Sabiendo esto, ¿por qué dejamos que las manos negras impongan como modelo un individualismo estéril y aterrador?, ¿por qué somos tan estúpidos como para permitir que los políticos corruptos medren, troceen a la ciudadanía en bandos y nos hagan comulgar con sus putrefactas consignas?, ¿por qué leches somos ciudadanos tan políticamente correctos?
Visto lo visto, es evidente que no sabemos construir una convivencia saludable donde el bien común tenga una jerarquía inequívoca sobre el egoísmo. Menos mal que de vez en cuando aparece en escena una especie de justicia divina que nos lo hace pagar con malas sensaciones y con terribles emociones.
Si sentirse desconectado y fragmentado es el origen del sufrimiento humano y de gran parte del estrés vital que vivimos, es sensato probar lo contrario: conectar con nuestra verdadera naturaleza e ir integrando todo lo que vayamos encontrando a nuestro paso.

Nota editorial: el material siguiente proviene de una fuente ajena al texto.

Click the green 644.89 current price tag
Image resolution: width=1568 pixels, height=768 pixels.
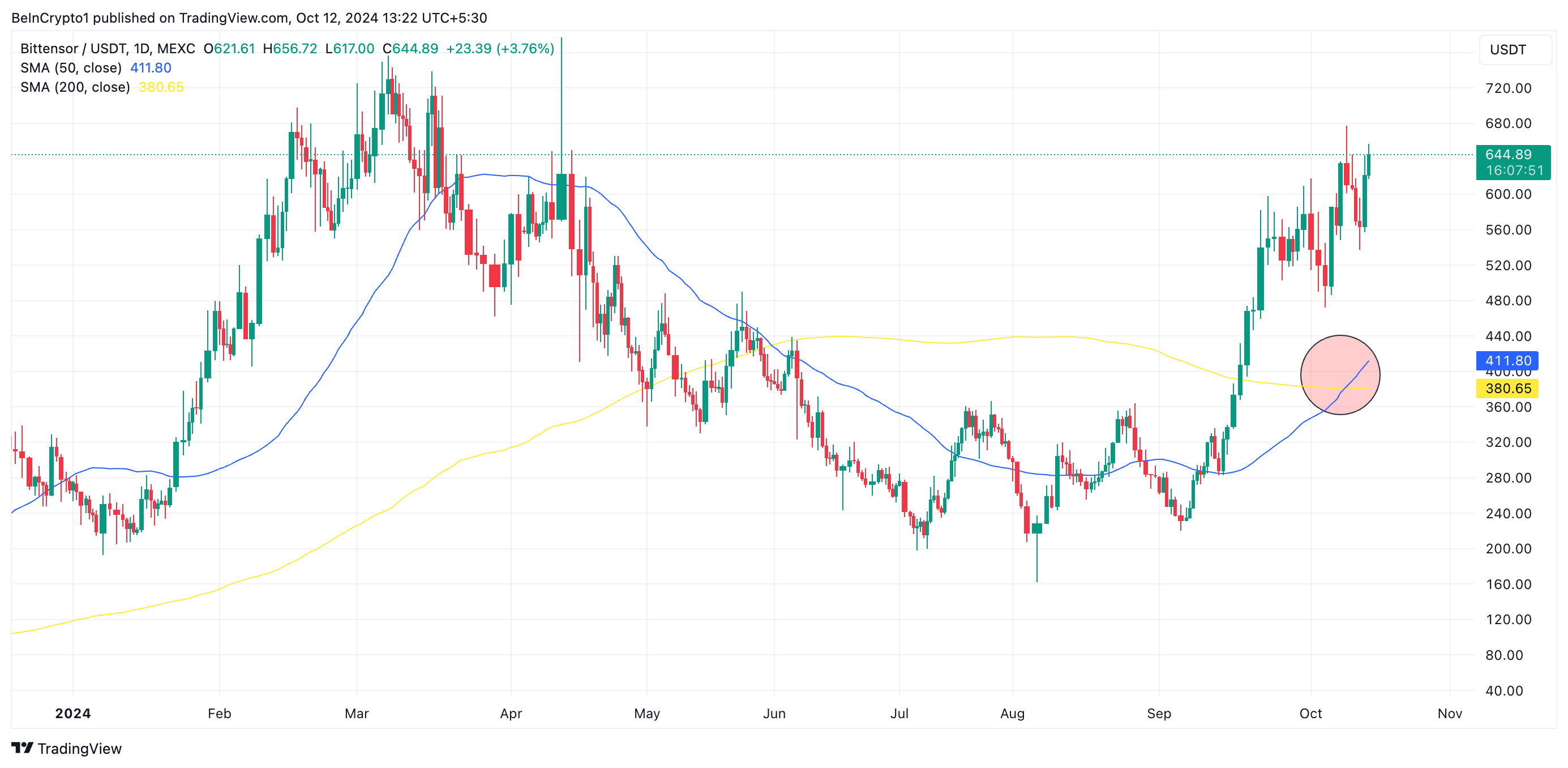click(x=1508, y=155)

Ya sabemos de sobra que la unión hace la fuerza y la desunión debilita. Con mucha dedicación, la humanidad se ha empeñado en cantar al amor una y otra vez, de escribir ríos de tinta sobre el consenso y la concordia. Y luego llegan los necios y rompen la baraja, creyéndose que saben lo que no saben y deberían saber.
Mirando con amplitud de miras las ideas expuestas, podemos concluir que no son nada del otro mundo, nada nuevo bajo el sol. Son ideas sencillas y esenciales que a estas alturas del partido deberían haber calado hondo en la conciencia humana.
¿Qué he enfocado en este artículo bajo la luz de mi linterna? Lo mismo que enfocaría el bueno de Perogrullo: cuida la vida, mantén relaciones armónicas con los demás, no te resistas al cambio, ni temas en exceso a la muerte. Además, sé escrupuloso con la ética y la moral, desarrolla la creatividad, amplía la mirada y deja de hacer el imbécil con el absurdo postureo.
Como puedes ves, nada que no sepamos ya, nada que se aparte de la razón, la sensatez y el buen juicio. A no ser que venga un necio que cree que sabe lo que no sabe y debería saber y lo ponga todo patas arriba.